Infrastructure Engineer III
Role details
Job location
Tech stack
Job description
- Applies technical knowledge and problem-solving methodologies to projects of moderate scope, with a focus on improving the data and systems running at scale, and ensures end to end monitoring of applications
- Resolves most nuances and determines appropriate escalation path
- Executes conventional approaches to build or break down technical problems
- Drives the daily activities supporting the standard capacity process applications
- Partners with application and infrastructure teams to identify potential capacity risks and govern remediation statuses
- Considers upstream/downstream data and systems or technical implications
- Be accountable for making significant decisions for a project consisting of multiple technologies and applications
- Adds to team culture of diversity, opportunity, inclusion, and respect
Requirements
- Formal training or certification in Infrastructure Engineering concepts and 5+ years applied experience
- Extensive experience running on-prem GemFire or comparable distributed caches/data grids at scale; hands-on with locators, servers, regions, WAN gateways, client connectivity, rolling upgrades, and patching in controlled change processes.
- Production experience with Valkey/Redis (cluster mode, replication, persistence via RDB/AOF); capacity and performance management for low-latency use cases .
- Strong Linux and networking skills, including tuning OS/network parameters (file descriptors, TCP keepalive, MTU, buffers) and understanding DNS and load balancing in enterprise environments.
- Experience designing dashboards/alerts in Splunk/Dynatrace or equivalent for JVM/GC, heap/off-heap, queue depth, client connections, and WAN metrics; ability to partner across application and infrastructure teams to identify capacity risks and govern remediation.
- Experience tuning JVM/GC and GemFire heap/off-heap memory models; troubleshooting region rebalancing, partitioning, and gateway queues for cross-site replication.
Preferred qualifications, capabilities, and skills
- TigerGraph: Production operations for TigerGraph clusters including schema design and GSQL optimization; controlled patching/rolling upgrades; monitoring and capacity management via enterprise observability; on-call incident response, root-cause analysis, and tuning for low-latency SLAs.
- MongoDB: Administer replica sets and sharded clusters on-prem with scaling and version upgrades through change governance; performance and resiliency via index/schema design, query plan analysis, server parameter tuning; robust backup/restore with PITR and DR runbooks; enterprise security hardening and integrated observability.

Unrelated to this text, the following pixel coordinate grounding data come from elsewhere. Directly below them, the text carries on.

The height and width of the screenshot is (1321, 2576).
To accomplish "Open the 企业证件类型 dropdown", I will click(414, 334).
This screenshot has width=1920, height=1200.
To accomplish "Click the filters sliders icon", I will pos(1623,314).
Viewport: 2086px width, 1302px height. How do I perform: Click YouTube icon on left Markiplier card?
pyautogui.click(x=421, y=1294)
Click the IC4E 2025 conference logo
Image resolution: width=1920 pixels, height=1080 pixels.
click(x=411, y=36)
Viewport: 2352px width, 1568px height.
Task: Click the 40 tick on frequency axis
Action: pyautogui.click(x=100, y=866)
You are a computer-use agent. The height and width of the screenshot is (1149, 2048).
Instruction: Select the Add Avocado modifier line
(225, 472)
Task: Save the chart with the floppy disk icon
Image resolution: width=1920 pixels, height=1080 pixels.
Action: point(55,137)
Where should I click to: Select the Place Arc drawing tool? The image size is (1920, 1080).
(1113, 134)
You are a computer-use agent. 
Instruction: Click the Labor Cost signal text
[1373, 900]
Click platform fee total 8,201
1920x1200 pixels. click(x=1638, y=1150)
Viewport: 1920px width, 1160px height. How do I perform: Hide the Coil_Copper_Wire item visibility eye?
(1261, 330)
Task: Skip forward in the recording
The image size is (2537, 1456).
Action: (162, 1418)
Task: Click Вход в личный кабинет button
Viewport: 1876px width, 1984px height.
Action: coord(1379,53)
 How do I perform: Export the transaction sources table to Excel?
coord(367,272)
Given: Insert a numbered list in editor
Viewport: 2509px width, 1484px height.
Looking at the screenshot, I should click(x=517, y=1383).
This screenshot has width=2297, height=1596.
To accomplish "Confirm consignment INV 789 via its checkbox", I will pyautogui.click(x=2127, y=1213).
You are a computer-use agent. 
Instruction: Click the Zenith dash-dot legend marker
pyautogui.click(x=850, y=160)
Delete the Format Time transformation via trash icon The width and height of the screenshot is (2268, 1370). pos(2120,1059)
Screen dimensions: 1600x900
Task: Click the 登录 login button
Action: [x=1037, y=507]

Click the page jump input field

- MongoDB Atlas: Operate Atlas clusters with right-sizing and autoscaling policies, multi-region/global configurations, and maintenance within change controls; configure security and networking (private endpoints/peering, RBAC, API governance, encryption); implement cost/capacity guardrails; manage snapshots and point-in-time restore with periodic DR testing.
Benefits & conditions
We offer a competitive total rewards package including base salary determined based on the role, experience, skill set and location. Those in eligible roles may receive commission-based pay and/or discretionary incentive compensation, paid in the form of cash and/or forfeitable equity, awarded in recognition of individual achievements and contributions. We also offer a range of benefits and programs to meet employee needs, based on eligibility. These benefits include comprehensive health care coverage, on-site health and wellness centers, a retirement savings plan, backup childcare, tuition reimbursement, mental health support, financial coaching and more. Additional details about total compensation and benefits will be provided during the hiring process.